Italy eyes deal with supermarkets to control prices of essential goods

By Giuseppe Fonte

ROME (Reuters) – Italy’s government is trying to broker a deal with supermarkets and producers to control prices of essential consumer goods in a measure that would be implemented in the final three months of the year, a government document showed on Friday.

Industry Minister Adolfo Urso is negotiating an accord with market players to “offer a range of everyday food and non-food products at capped prices” from October to December, a draft Memorandum of Understanding seen by Reuters said.

Under the government-backed scheme, supermarket chains should define a basket of food and non-food essential staples to which lowered prices apply, excluding alcohol.

Basic necessities would include childcare and personal care products, the document said. Distributors of such products should inform the government by Sept. 15 about their intention to join the initiative, it said.

The talks come in the wake of public anger at persistently high inflation rate that is posing a major headache for nationalist Prime Minister Giorgia Meloni.

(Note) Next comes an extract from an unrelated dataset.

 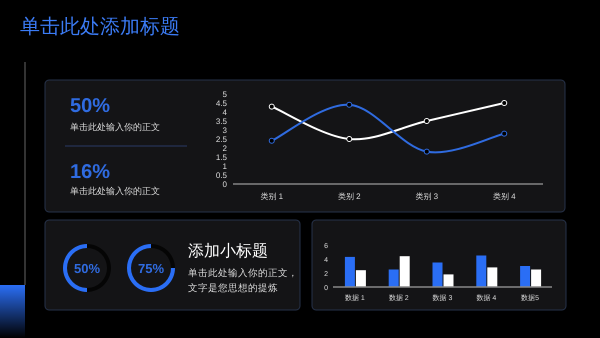 What do you see at coordinates (272, 196) in the screenshot?
I see `x-tick-label: 类别 1` at bounding box center [272, 196].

Italian annual inflation slowed to 6.7% in June from 8% in May, EU-harmonised consumer prices (HICP) data showed. Annual growth in prices of food, household and personal care slowed in June to 10.5% from 11.2%, but remained over 50% higher than the overall index.

Rome is not alone in its concern, with governments in countries ranging from France to Britain also considering or adopting measures to rein in inflation.

Under the Italian plan, retail stores taking part in the campaign would be marked with government window stickers in the green, white and red of the Italian flag with “anti-inflation quarter” written on it, a reference to the last three months of the year.

Meloni’s office plans to back the initiative with state-funded advertising as part of a national campaign, the document said.

Early this month Rome announced a plan to distribute debit cards granting 1.3 million poor families a one-off subsidy of 382.50 euros ($421.25) for grocery expenses, which triggered criticism because it limits the type of households that can benefit and the types of food that can be bought.

The government in May curtailed a much broader poverty relief scheme known as the “citizens’ income,” in place since 2019, which Meloni argued allowed people to be lazy and not seek work.